Development of long COVID as a consequence of the complex relationship between Epstein-Barr virus and our immune system

Abstract

Introduction: The pathophysiological development of long COVID (LC) is still insufficiently known. However, post infection fatigue syndromes were seen before, among other pathogens including Epstein-Barr virus (EBV). Considering EBV reservoir in COVID-19 patients, this review aims to present current knowledge related to EBV role in development of LC and with the potential diagnostic utility. EBV infection: Following the primary lytic infection of epithelial oropharyngeal and nasopharyngeal cells EBV establishes a very complex mechanism of lifelong survival in B cells. Latent infection with occasional viral reactivations constantly challenges the host's immune response. In individuals with immune imbalance including COVID-19, it could drive long-term consequences. EBV and COVID-19: The activity of EBV has been shown as the most prevalent human herpesvirus infection in COVID-19 population (41%).
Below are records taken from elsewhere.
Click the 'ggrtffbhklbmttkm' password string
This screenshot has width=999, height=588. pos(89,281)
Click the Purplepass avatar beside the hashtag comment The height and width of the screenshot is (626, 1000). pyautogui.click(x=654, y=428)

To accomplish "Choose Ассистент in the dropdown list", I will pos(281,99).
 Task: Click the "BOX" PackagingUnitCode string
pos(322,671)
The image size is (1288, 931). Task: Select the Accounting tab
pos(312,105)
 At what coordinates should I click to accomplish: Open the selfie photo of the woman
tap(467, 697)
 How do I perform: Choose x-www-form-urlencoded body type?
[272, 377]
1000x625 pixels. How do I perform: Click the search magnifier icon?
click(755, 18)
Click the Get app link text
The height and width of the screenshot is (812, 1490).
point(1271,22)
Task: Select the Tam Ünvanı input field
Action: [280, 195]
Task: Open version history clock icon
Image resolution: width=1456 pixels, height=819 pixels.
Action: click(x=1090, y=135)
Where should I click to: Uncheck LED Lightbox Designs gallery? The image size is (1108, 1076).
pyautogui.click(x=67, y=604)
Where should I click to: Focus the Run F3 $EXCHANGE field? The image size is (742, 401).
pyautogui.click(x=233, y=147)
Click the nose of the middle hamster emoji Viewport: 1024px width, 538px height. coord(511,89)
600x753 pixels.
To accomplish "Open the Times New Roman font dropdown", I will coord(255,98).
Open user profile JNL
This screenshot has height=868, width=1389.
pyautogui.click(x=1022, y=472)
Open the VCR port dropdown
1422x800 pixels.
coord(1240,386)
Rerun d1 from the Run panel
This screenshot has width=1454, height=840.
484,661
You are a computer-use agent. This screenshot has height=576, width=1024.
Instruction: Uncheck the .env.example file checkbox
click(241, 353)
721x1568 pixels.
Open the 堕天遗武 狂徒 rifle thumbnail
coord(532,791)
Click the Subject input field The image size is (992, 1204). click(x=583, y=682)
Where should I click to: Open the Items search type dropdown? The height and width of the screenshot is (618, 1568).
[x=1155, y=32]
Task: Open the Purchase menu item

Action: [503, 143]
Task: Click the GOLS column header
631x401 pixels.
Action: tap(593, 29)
Correlation between lymphocytopenia-induced disability to remove the EBV, increases in EBV DNA viremia and COVID-19 complications have also been reported. EBV and long COVID: The positivity of EBV DNA during acute SARS-CoV-2 infection predicted the presence of symptoms up to 60 days after COVID-19. Association between EBV infection and symptoms such as brain fog, fatigue, arthralgia and skin rashes have been also described in post infection sequelae ME/CFS. Anti-EBV early antigen-diffuse (EA-D) IgG antibodies were detectable among two-thirds of respondents experiencing LC. Increases in anti-EBNA1 IgG levels analyzed months following COVID-19 onset in convalescent LC population could serve as a potential marker of EBV reactivation at the time of acute SARS-CoV-2 infection. Some authors also managed to show anti-EBV viral capsid antigen (VCA) IgM seropositivity in half of COVID-19 patients indicating of either coinfection or EBV reactivation. Conclusion: As a multisystemic illness, LC is without a defined spectrum of diagnostic and treatment options. Whereas EBV reactivation alone or together with other risk factors drives LC symptoms, further prospective studies involving different cohorts and tissue reservoirs are necessary to understand underlying biological mechanisms.